U.K. and U.S. Sanction 7 Russians for TrickBot, Ryuk, and Conti Ransomware Attacks
In a first-of-its-kind coordinated action, the U.K. and U.S. governments on Thursday levied sanctions against seven Russian nationals for their affiliation to the TrickBot, Ryuk, and Conti cybercrime operation.
The individuals designated under sanctions are Vitaly Kovalev (aka Alex Konor, Bentley, or Bergen), Maksim Mikhailov (aka Baget), Valentin Karyagin (aka Globus), Mikhail Iskritskiy (aka Tropa), Dmitry Pleshevskiy (aka Iseldor), Ivan Vakhromeyev (aka Mushroom), and Valery Sedletski (aka Strix).
“Current members of the TrickBot group are associated with Russian Intelligence Services,” the U.S. Treasury Department noted. “The TrickBot group’s preparations in 2020 aligned them to Russian state objectives and targeting previously conducted by Russian Intelligence Services.”
TrickBot, which is attributed to a threat actor named ITG23, Gold Blackburn, and Wizard Spider, emerged in 2016 as a derivative of the Dyre banking trojan and evolved into a highly modular malware framework capable of distributing additional payloads. The group most recently shifted focus to attack Ukraine.
The infamous malware-as-a-service (MaaS) platform, up until its formal closure early last year, served as a prominent vehicle for countless Ryuk and Conti ransomware attacks, with the latter eventually taking over control of the TrickBot criminal enterprise prior to its own shutdown in mid-2022.
Over the years, Wizard Spider has expanded its custom tooling with a set of sophisticated malware such as Diavol, BazarBackdoor, Anchor, and BumbleBee, while simultaneously targeting multiple countries and industries, including academia, energy, financial services, and governments.
“While Wizard Spider’s operations have significantly reduced following the demise of Conti in June 2022, these sanctions will likely cause disruption to the adversary’s operations while they look for ways to circumvent the sanctions,” Adam Meyers, head of intelligence at CrowdStrike, said in a statement.
“Often, when cybercriminal groups are disrupted, they will go dark for a time only to rebrand under a new name.”
Per the Treasury Department, the sanctioned persons are said to be involved in the development of ransomware and other malware projects as well as money laundering and injecting malicious code into websites to steal victims’ credentials.
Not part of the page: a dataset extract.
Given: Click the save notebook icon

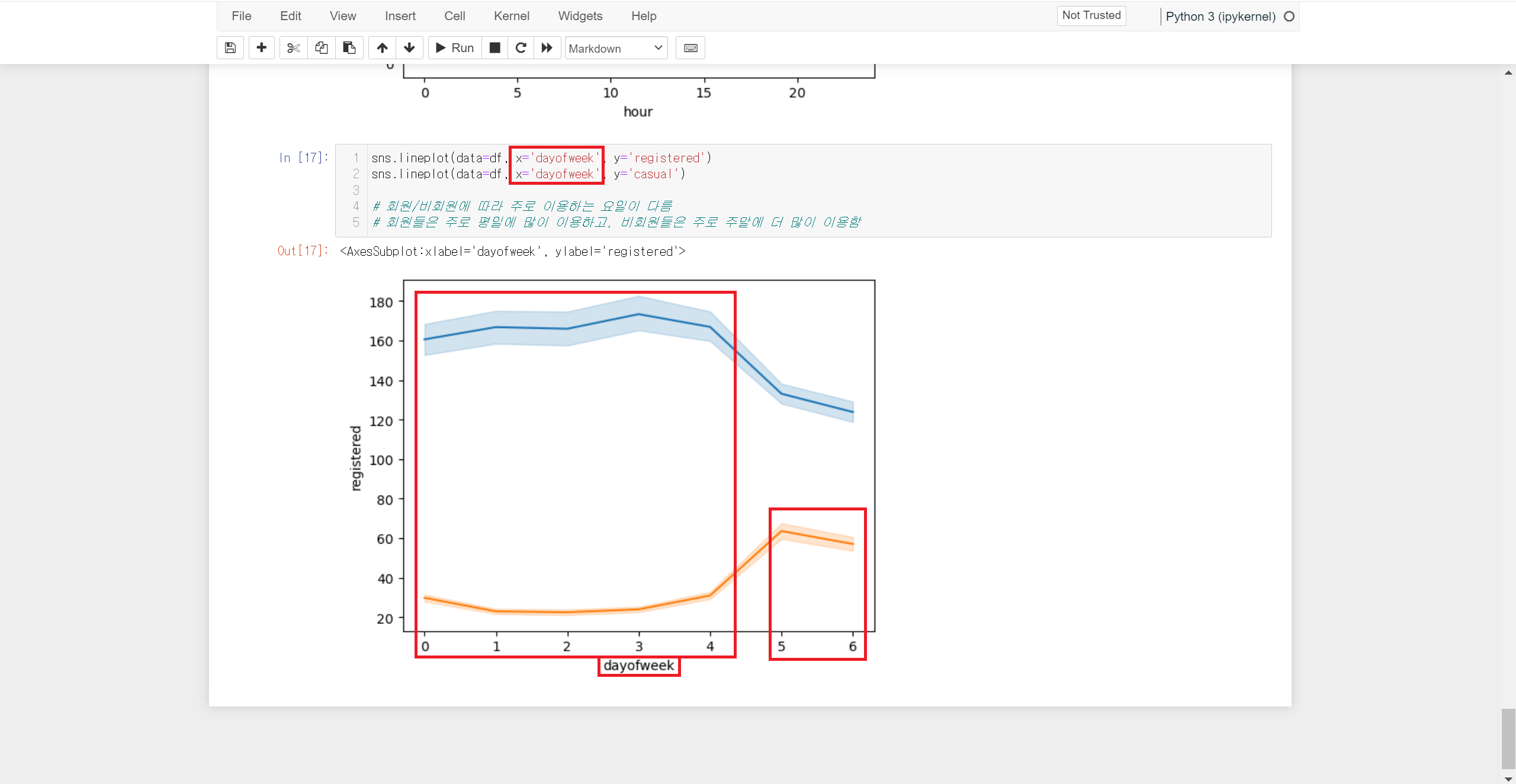Looking at the screenshot, I should pos(230,48).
Kovalev has also been charged with conspiracy to commit bank fraud in connection with a series of intrusions into victim bank accounts held at U.S.-based financial institutions with the goal of transferring those funds to other accounts under their control.
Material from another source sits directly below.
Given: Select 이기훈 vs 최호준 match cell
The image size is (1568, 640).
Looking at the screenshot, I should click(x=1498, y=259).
The attacks, which occurred in 2009 and 2010 and predate Kovalev’s tryst with Dyre and TrickBot, are said to have led to unauthorized transfers amounting to nearly $1 million, out of which at least $720,000 was transferred overseas.
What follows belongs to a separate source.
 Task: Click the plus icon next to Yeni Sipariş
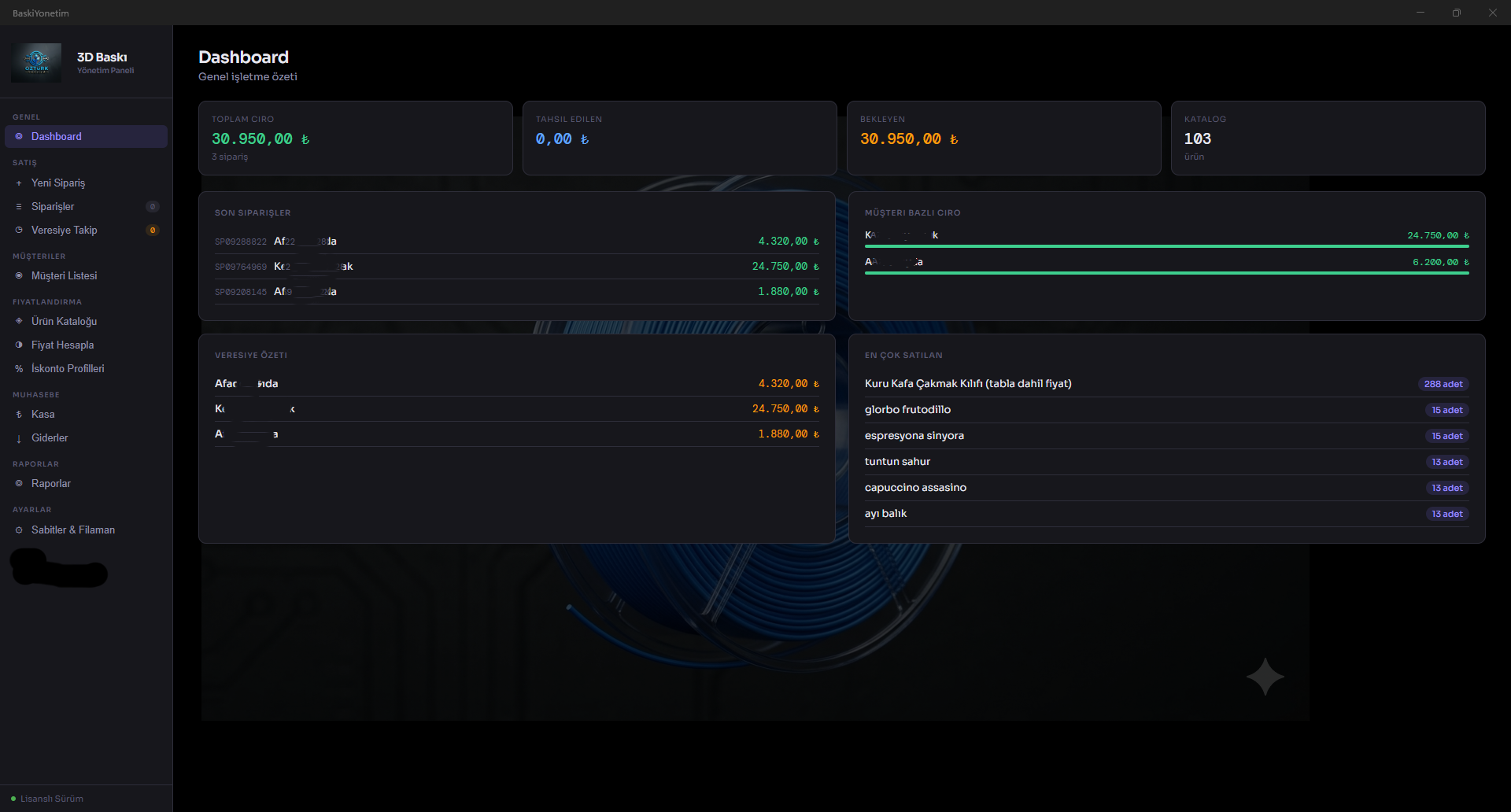tap(19, 183)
What’s more, Kovalev is also said to have worked closely on Gameover ZeuS, a peer-to-peer botnet that was temporarily dismantled in 2014. Vyacheslav Igorevich Penchukov, one of the operators of the Zeus malware, was arrested by Swiss authorities in November 2022.
U.K. intelligence officials further assessed that the organized crime group has “extensive links” to another Russia-based outfit known as Evil Corp, which was also sanctioned by the U.S. in December 2019.
The announcement is the latest salvo in an ongoing battle to disrupt ransomware gangs and the broader crimeware ecosystem, and comes close on the heels of the takedown of Hive infrastructure last month.
The efforts are also complicated as Russia has long offered a safe haven for criminal groups, enabling them to carry out attacks without facing any repercussions as long as the assaults don’t single out domestic targets or its allies.
The sanctions “give law enforcement and financial institutions the mandates and mechanisms needed to seize assets and cause financial disruption to the designated individuals while avoiding criminalizing and re-victimising the victim by placing them in the impossible position of choosing between paying a ransom to recover their business or violating sanctions,” Don Smith, vice president of threat research at Secureworks, said
According to data from NCC Group, ransomware attacks witnessed a 5% decline in 2022, dropping from 2,667 the previous year to 2,531, even as victims are increasingly refusing to pay up, leading to a slump in illicit revenues.
“This decline in attack volume and value is probably in part due to an increasingly hardline, collaborative response from governments and law enforcement, and of course the global impact of the war in Ukraine,” Matt Hull, global head of threat intelligence at NCC Group, said.
Despite the dip, ransomware actors are also turning out to be “effective innovators” who are “willing to find any opportunity and technique to extort money from their victims with data leaks and DDoS being added to their arsenal to mask more sophisticated attacks,” the company added.